There was a lot to get used to when Ben and I found ourselves newly married and moving into a house together three years ago.
We lived separately until the day we said ‘I do’ and really had no idea what we were getting ourselves into.
I quickly found out that Ben has a fondness for throwing t-shirts on the bathroom floor, while I prefer to put them in the hamper. I hang my robe and belts on hooks on the back of our bedroom door, but he…well you know what, I still don’t know where he keeps that stuff, but he hates a cluttered doorway!
Our solution? The hooks moved onto the back of the guest room door, and we rock separate bathrooms.
Separate bathrooms is my #1 secret to a happy marriage. I PROMISE you this!
The other thing we had to get used to? Each other’s cooking. Sure, we cooked for each other when we were dating. Quite often actually. But it’s different when it’s every. single. night.
In the first year of of our marriage (pre blog,) Ben came to find that I made a lot of chicken. A lot of chicken. Baked, sautéed, grilled, stuffed – you name it. If it was chicken, I’d cook it.
I also made a ton – A TON – of peanut noodles. And not well, I might add. My peanut noodles were sticky and gloopy with thick peanut butter and too much soy sauce. If Ben hadn’t thrown a peanut noodle intervention that first year, this blog might have been named “Iowa Girl Eats Bad Peanut Noodles While Husband Goes Hungry.”
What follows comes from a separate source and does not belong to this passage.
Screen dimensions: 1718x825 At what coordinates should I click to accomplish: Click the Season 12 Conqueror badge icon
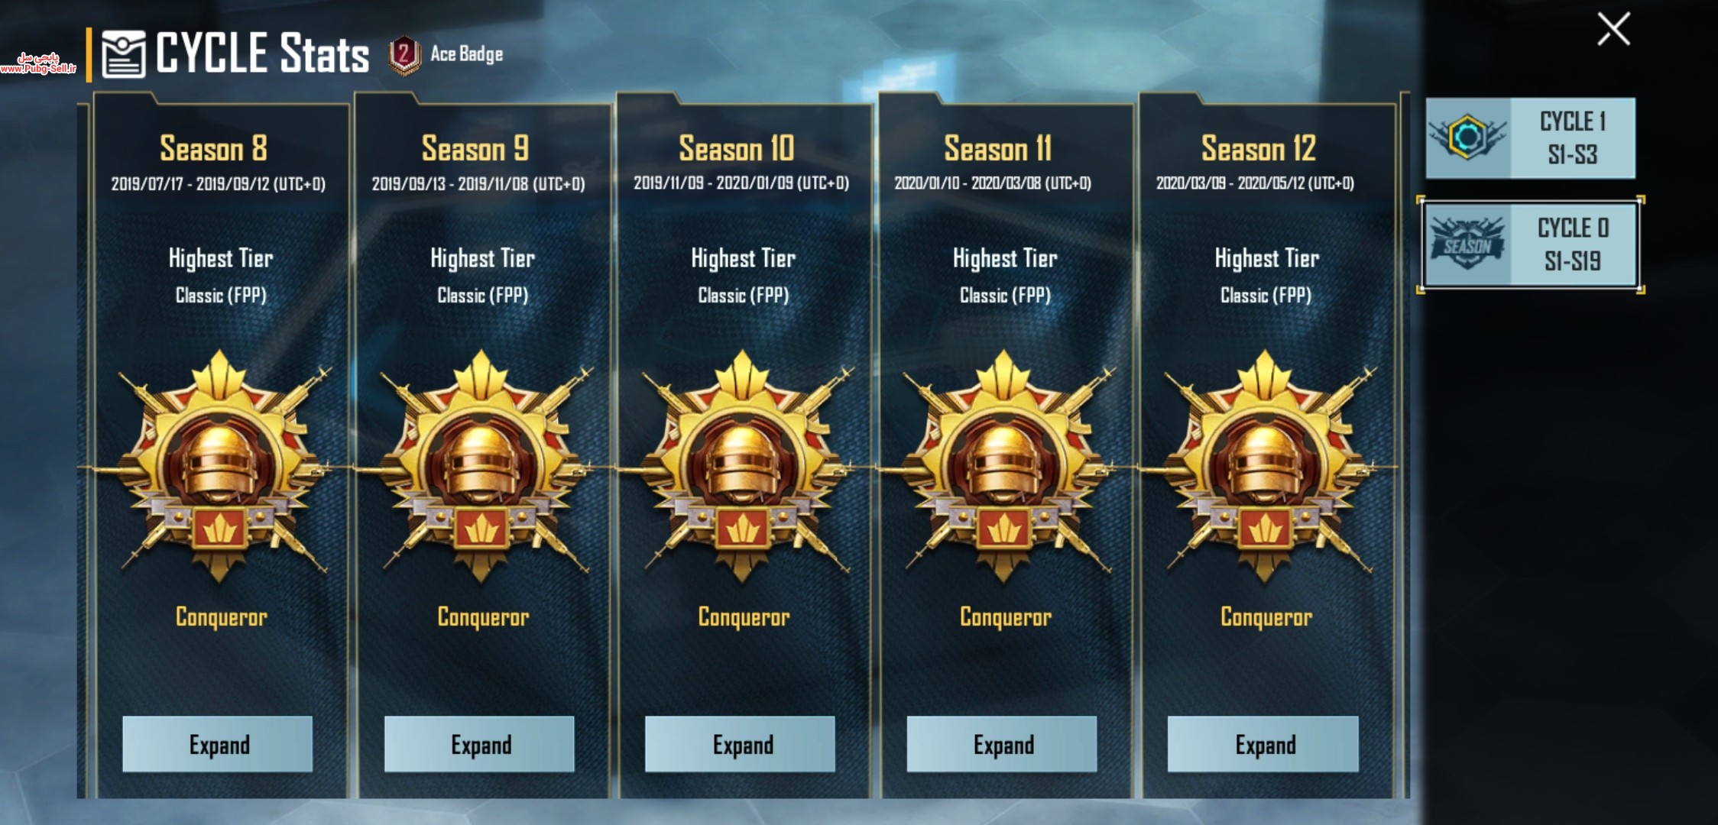point(1266,466)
Thankfully, it is not. Thankfully I found the perfect Thai Peanut Noodle sauce, which I’m going to share with you! Smooth, salty & a little sweet, this sauce penetrates, rather than coats, the noodles for an unbelievably tasty dish.
Thai Peanut Noodles
4oz cooked fettuccini or rice noodles
3 teaspoons peanut oil, divided
1 large chicken breast, cut into bite-sized pieces
salt & pepper
1 cup tofu, cubed
1/2 cup shelled frozen edamame
2 green onions, sliced
1 cup coleslaw mix
1/2 cup snap peas
1/2 cup asparagus
2 garlic cloves, minced
dash of sesame oil
1/4 cup peanuts, chopped
For the sauce:
1/4 cup rice vinegar
1/4 cup soy sauce
4 teaspoons granulated sugar
4 teaspoons natural peanut butter
2 Tablespoons water
2 teaspoons chili garlic paste
- Add all sauce ingredients into a microwave-safe bowl. Microwave for 20 seconds, then stir until smooth. Set aside.
- Heat an electric wok to 375 degrees (or heat a large skillet on high) and add 1 teaspoon oil. Season chicken with salt & pepper, then add into the wok and cook, stirring frequently, until cooked through. Remove to a plate.
- Add another teaspoon of oil to the wok and add in tofu. Cook, stirring frequently, until golden brown. Remove to the plate with the chicken.
- Add the final teaspoon of oil to the wok then add in edamame, green onions, coleslaw mix, snap peas, asparagus and garlic. Cook, stirring frequently until vegetables are tender and coleslaw is wilted, ~3-4 minutes. Remove to the plate with the chicken and tofu.
- In a small dish, whisk together the egg and a dash of sesame oil. Add to the wok and stir constantly until soft scrambled.
- Add cooked chicken, tofu and vegetables back into the wok, as well as the cooked noodles. Pour sauce into wok and toss all ingredients to combine.
- Serve garnished with chopped peanuts and extra sliced green onions, if desired.
NO GLOOP! Just silky, chewy noodles packed with yummy flavor.
The peanutty taste is bold with peanut oil, natural peanut butter and chopped peanuts in the recipe, but it’s balanced out by salty soy sauce and the bite of rice vinegar. It is SO good.
The best part is that you can totally customize the recipe to use whatever’s in your fridge. All veggies and proteins are welcome here!
These days, after nearly three years of marriage, Ben and I are in the acceptance phase of each other’s weird quirks.
He accepts the fact that I can’t stand to see cups on the ledge of the sink, and I accept his obsession with keeping things in milk crates.
It’s love, I think.
What have you had to get used to living with a new roomie/hubby/wifey?